'''

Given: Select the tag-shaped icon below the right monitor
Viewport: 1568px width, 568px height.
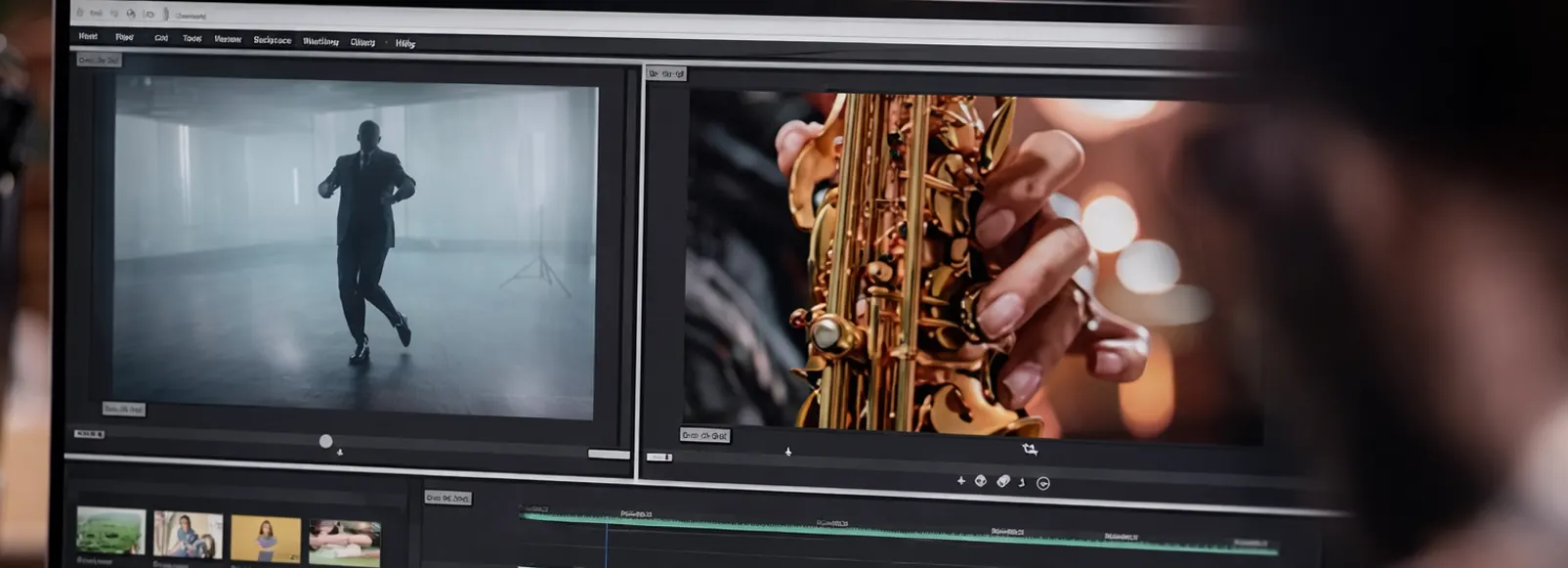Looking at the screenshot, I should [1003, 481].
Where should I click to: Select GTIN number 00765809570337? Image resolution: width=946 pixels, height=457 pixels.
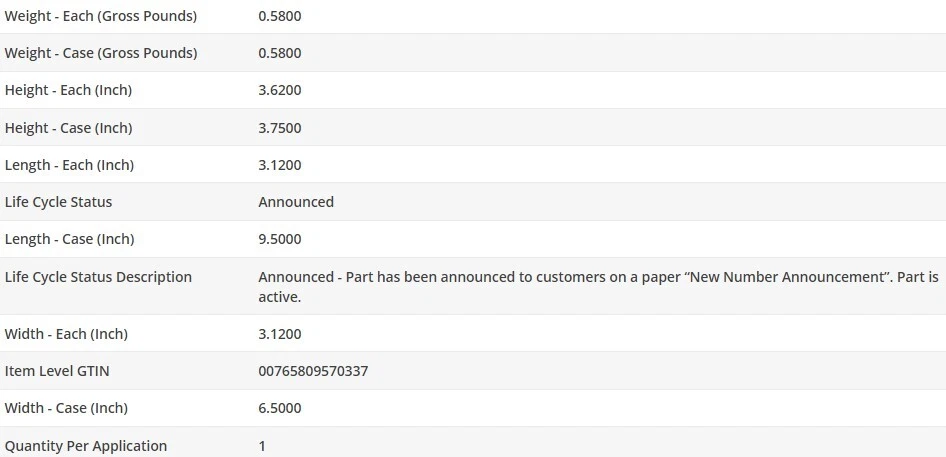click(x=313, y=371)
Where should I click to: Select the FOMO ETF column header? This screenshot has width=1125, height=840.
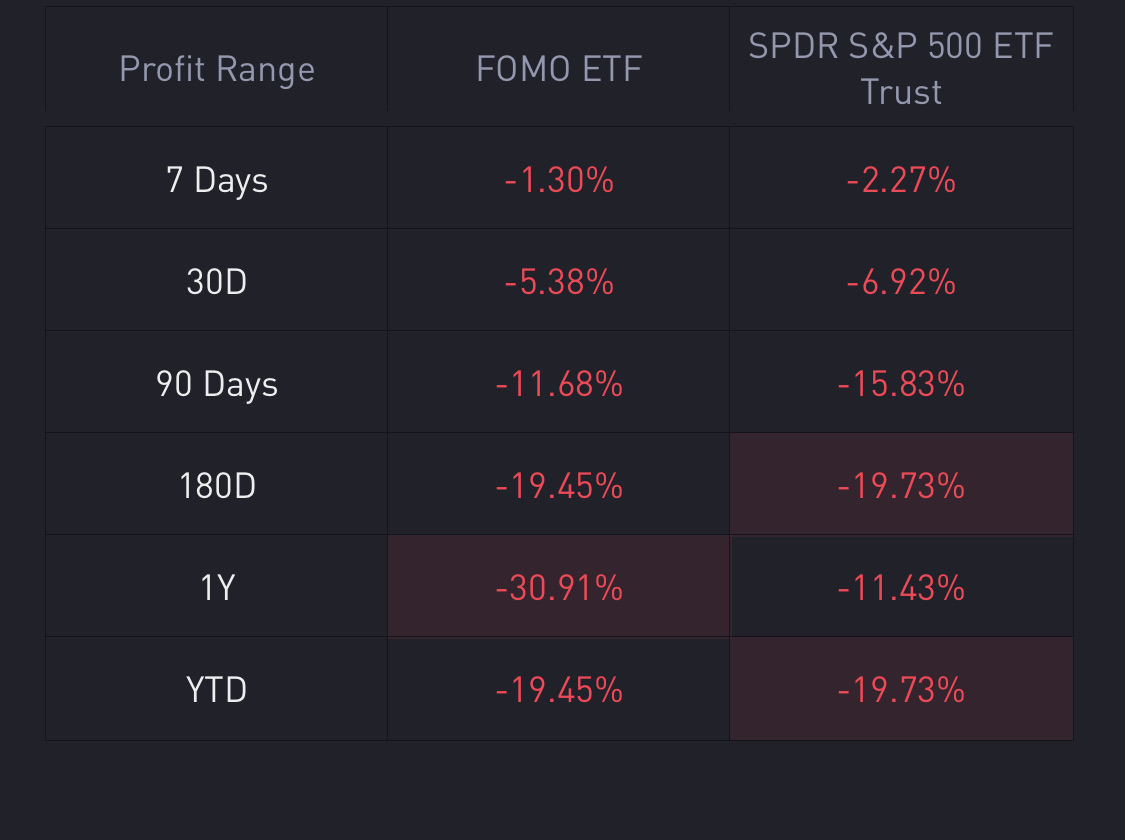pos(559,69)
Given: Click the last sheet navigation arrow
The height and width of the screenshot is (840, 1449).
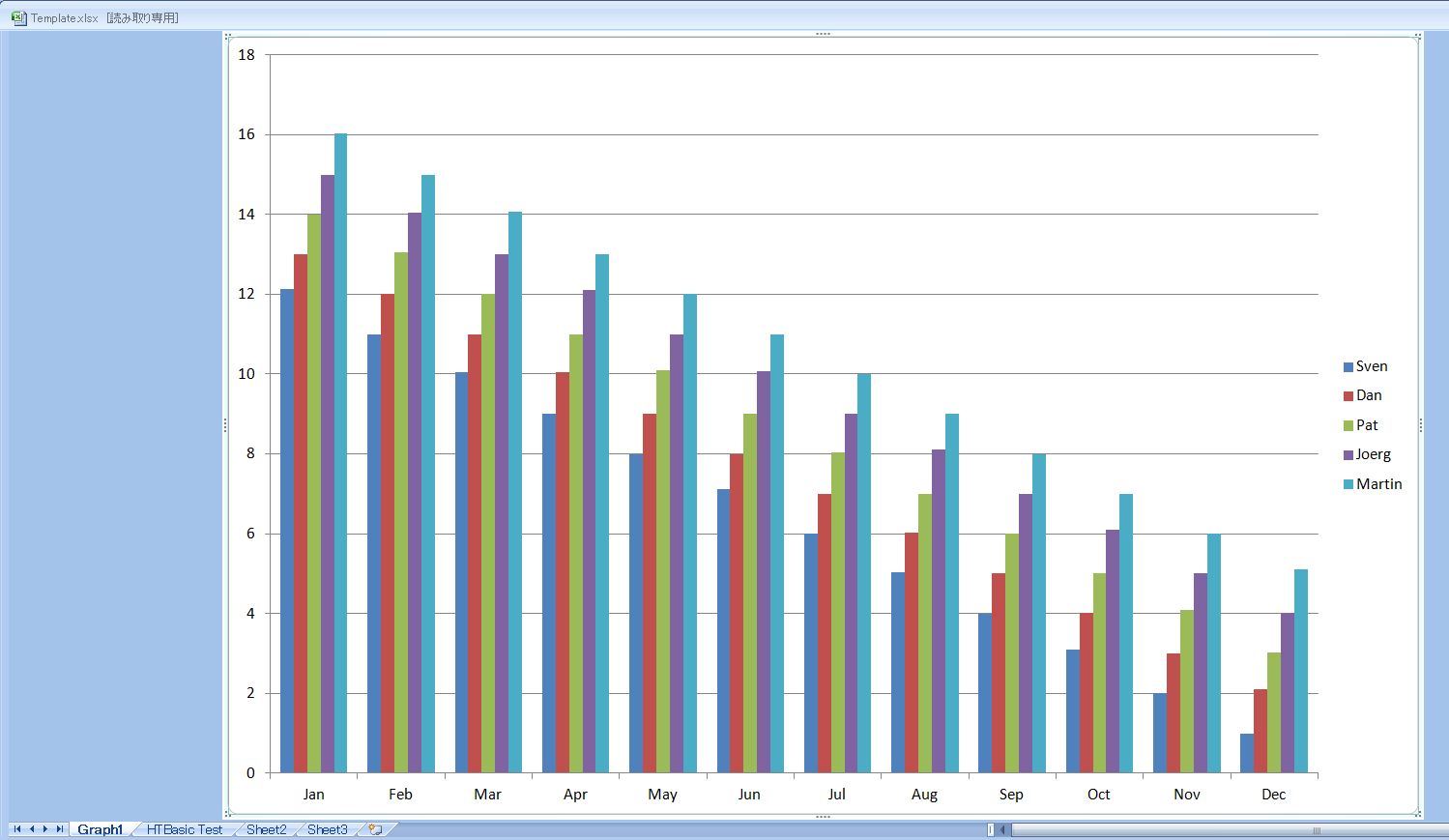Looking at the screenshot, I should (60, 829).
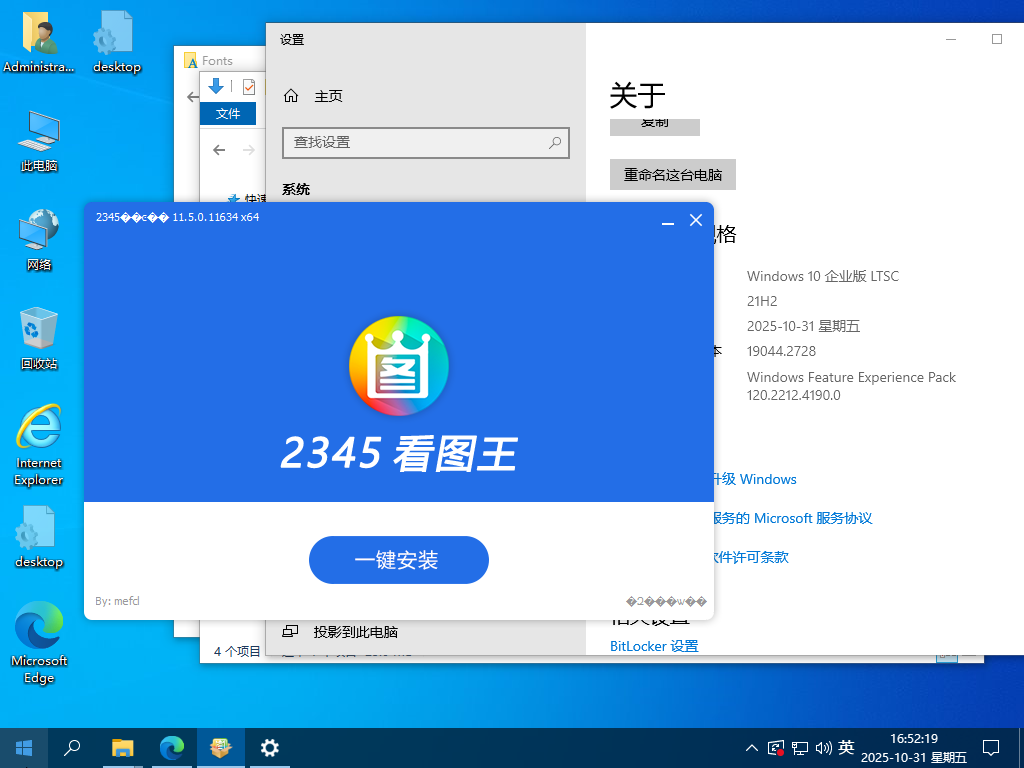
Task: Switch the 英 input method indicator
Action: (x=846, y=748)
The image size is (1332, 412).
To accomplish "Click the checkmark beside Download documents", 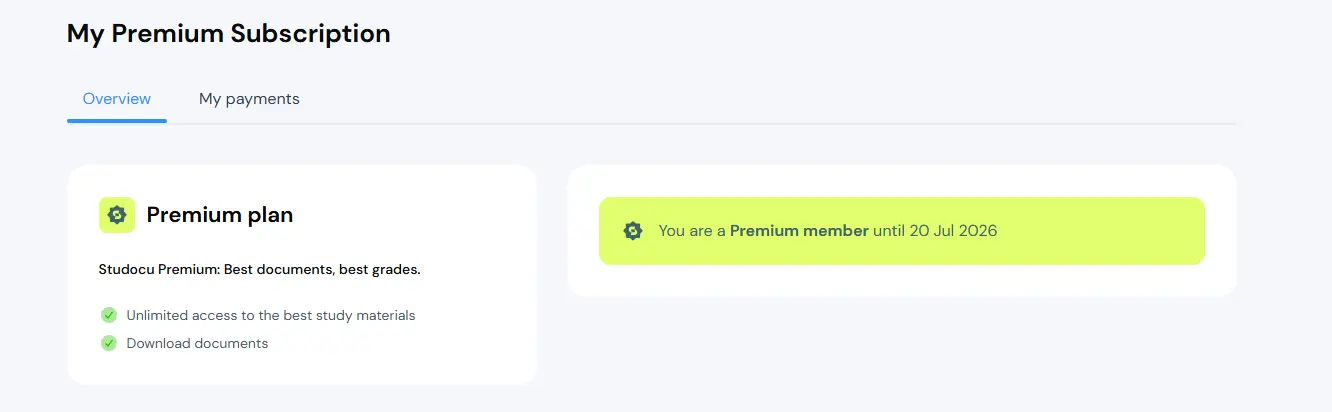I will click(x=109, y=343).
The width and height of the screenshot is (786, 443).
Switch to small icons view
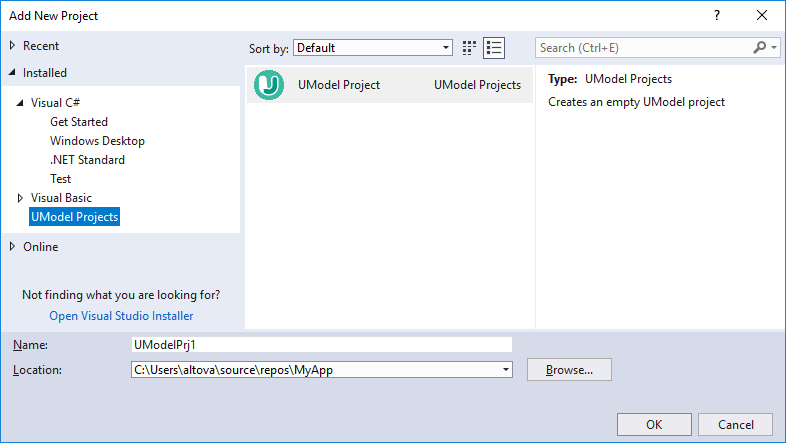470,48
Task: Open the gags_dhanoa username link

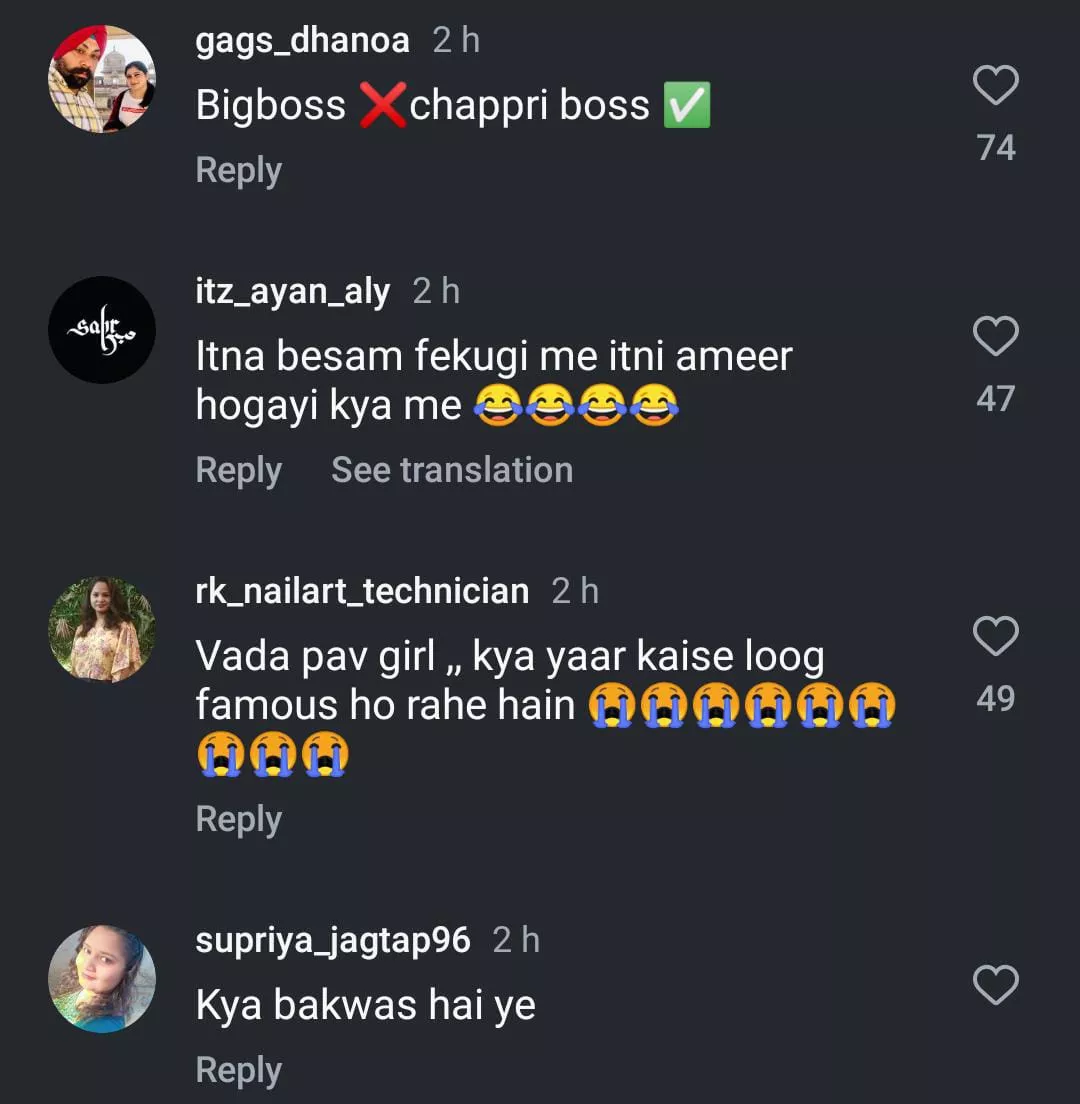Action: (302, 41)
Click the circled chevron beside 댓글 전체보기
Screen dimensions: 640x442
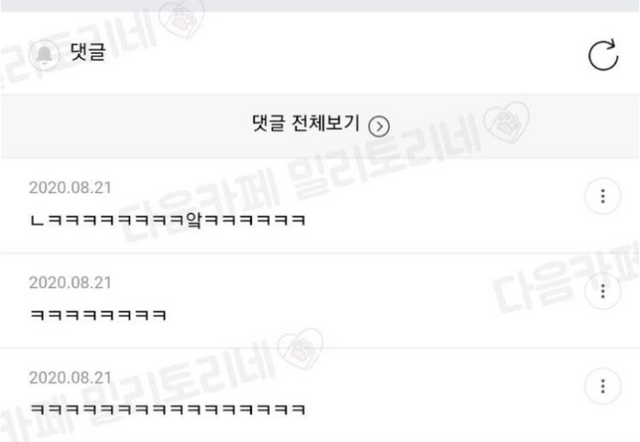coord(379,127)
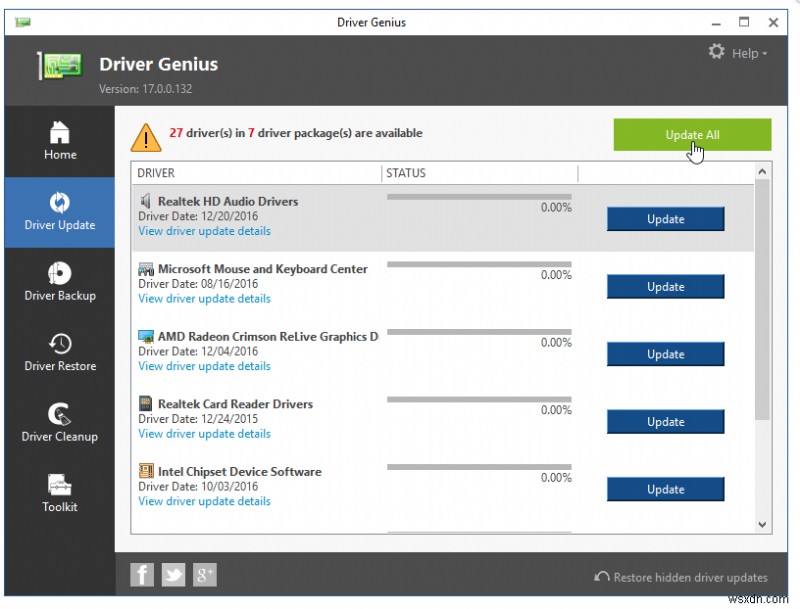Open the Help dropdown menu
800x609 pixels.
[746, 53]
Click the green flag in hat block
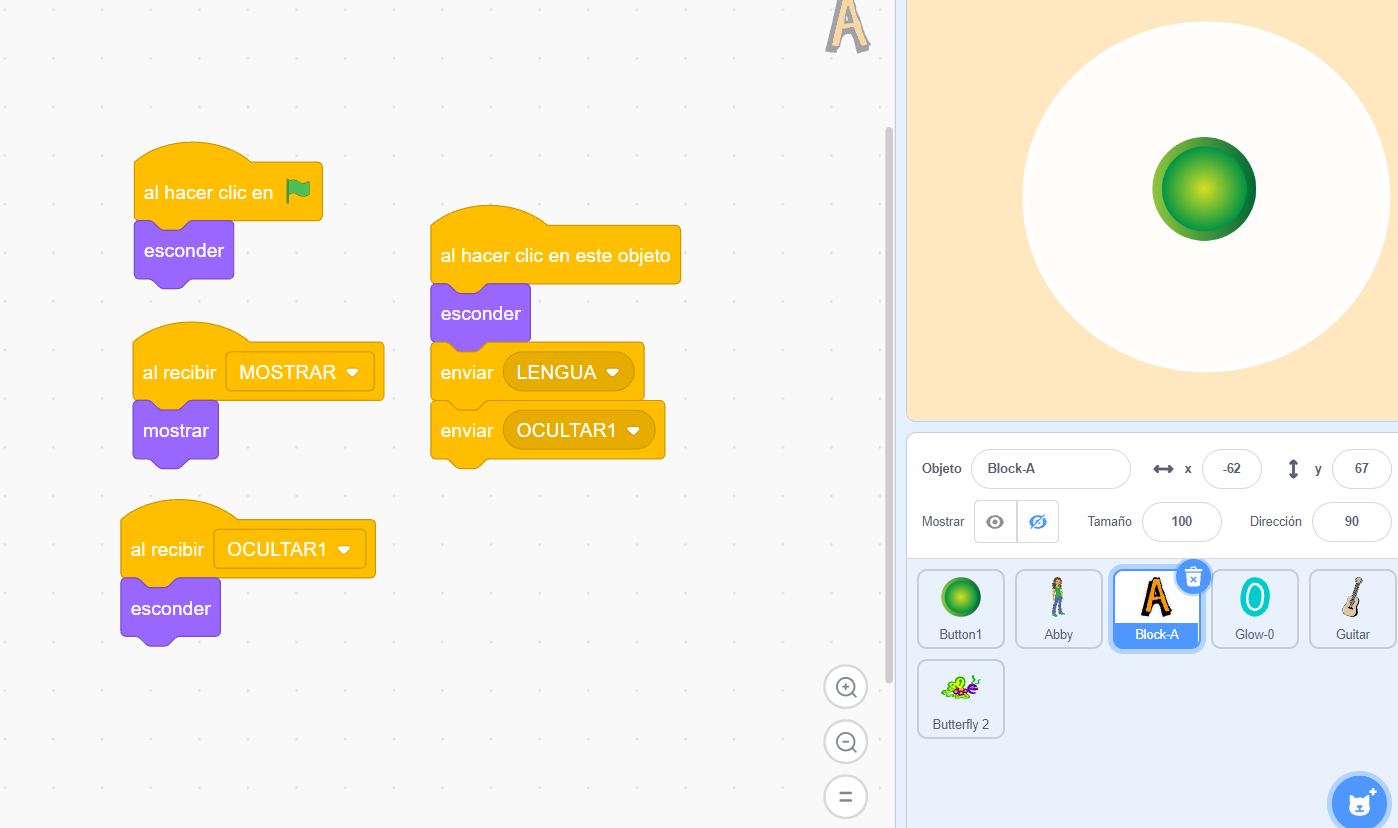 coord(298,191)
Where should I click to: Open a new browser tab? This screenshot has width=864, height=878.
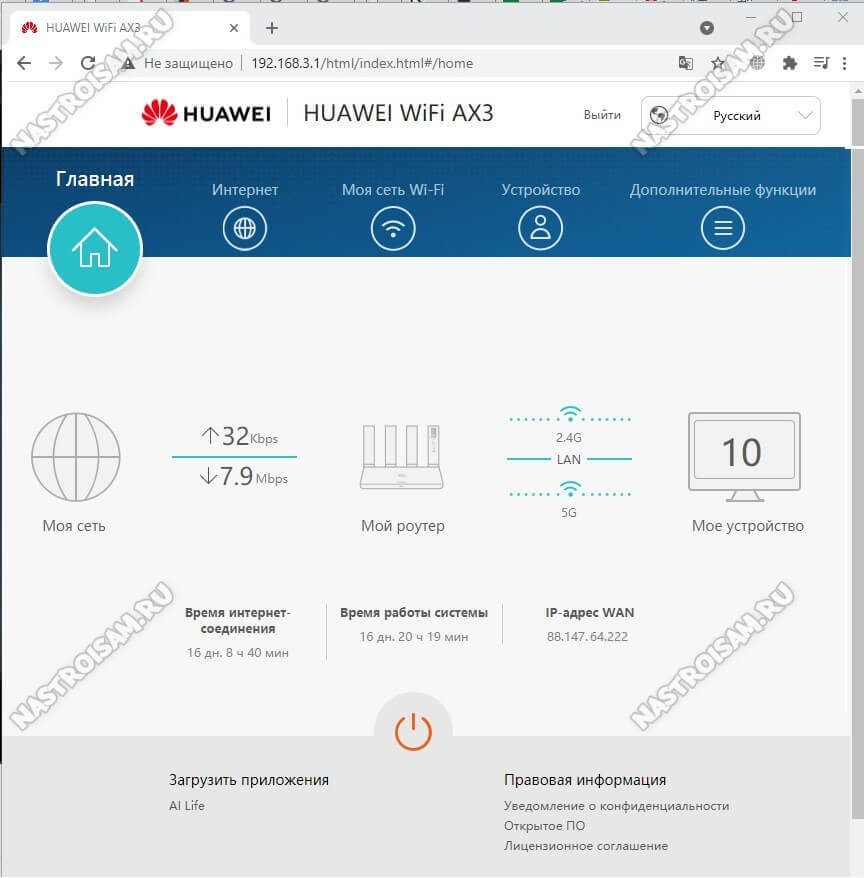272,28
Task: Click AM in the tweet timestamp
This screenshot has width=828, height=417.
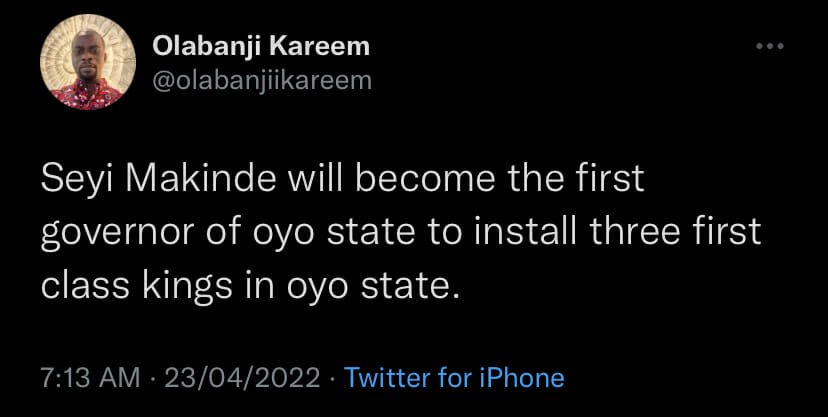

'''

--- TASK OBJECTIVE ---
Return word for word the line bearing "Click the green flag in hat block" and every later line of the entries, but none of the pictures.

--- WRITTEN REPLY ---
Click the green flag in hat block
 coord(298,191)
Where should I click to: Open a new browser tab? This screenshot has width=864, height=878.
272,28
Task: Click AM in the tweet timestamp
This screenshot has width=828, height=417.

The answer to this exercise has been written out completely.